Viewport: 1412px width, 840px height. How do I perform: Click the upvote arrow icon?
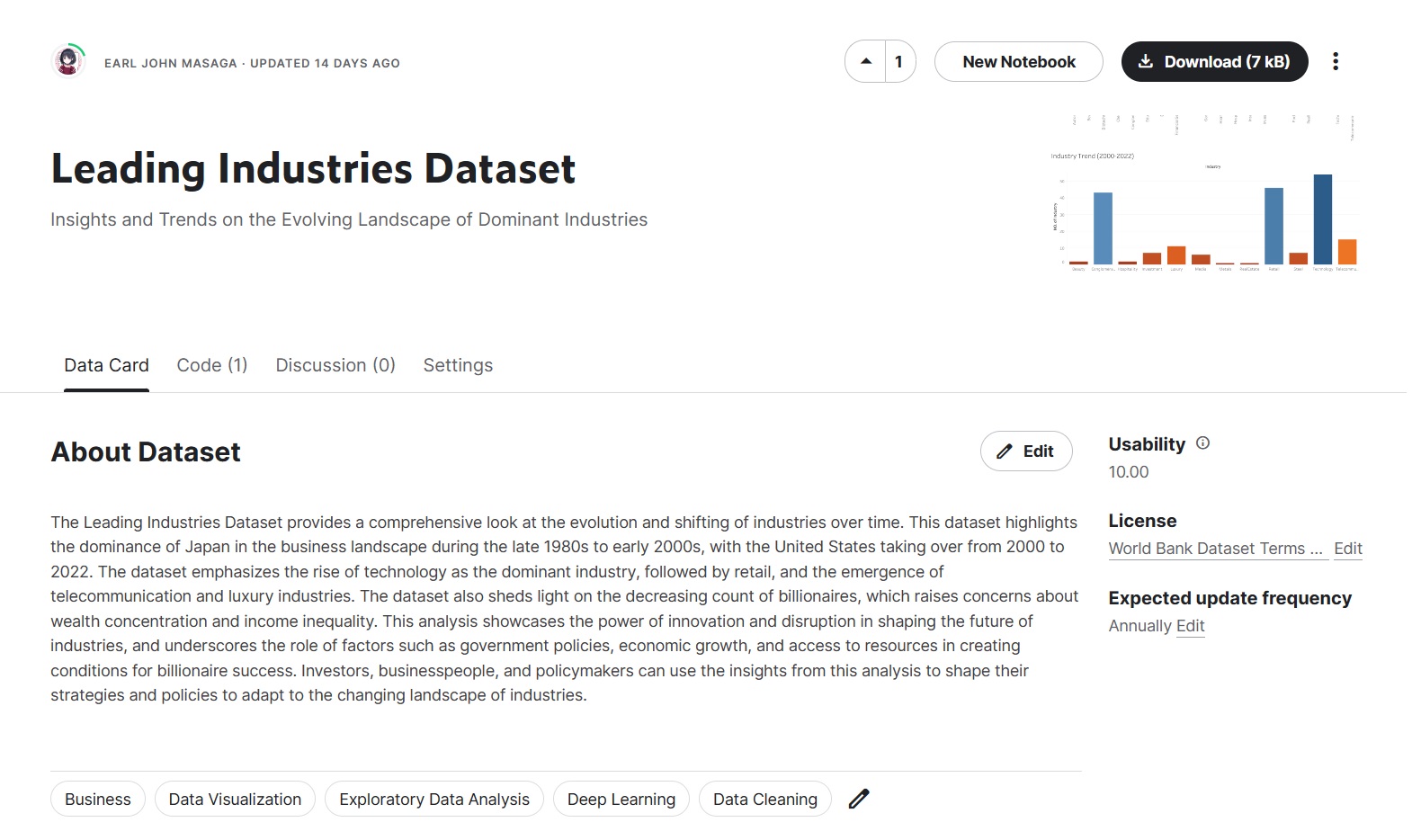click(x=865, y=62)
______
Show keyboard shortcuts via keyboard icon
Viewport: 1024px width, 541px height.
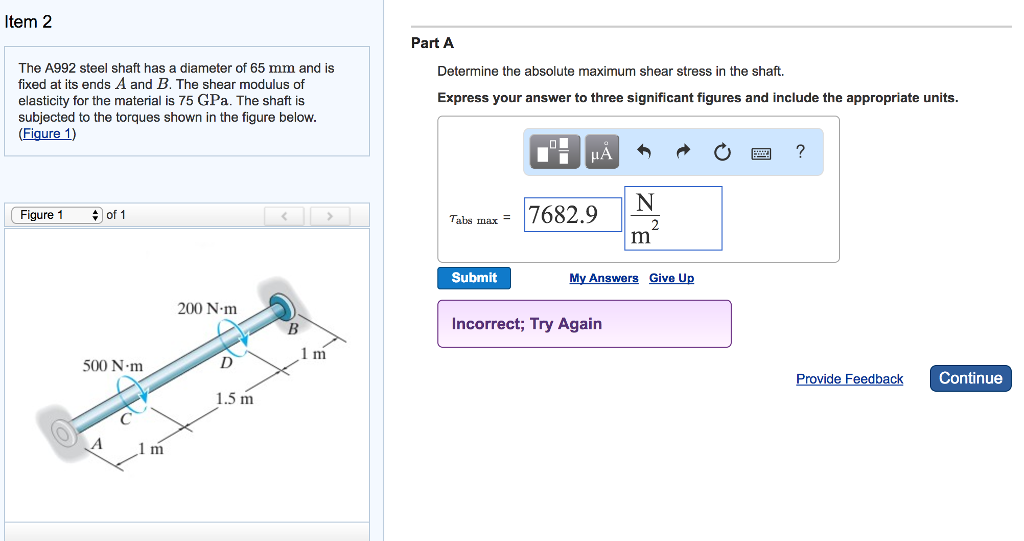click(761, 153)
______
• [STATED TASK]:
Update the lines from the one containing "Show keyboard shortcuts via keyboard icon" up to and including the one containing "click(761, 153)", replacing "keyboard icon" with "keyboard symbol" and changing nothing else. Return only those lines, without the pictures.

• [EXERCISE ANSWER]:
Show keyboard shortcuts via keyboard symbol
Viewport: 1024px width, 541px height.
click(761, 153)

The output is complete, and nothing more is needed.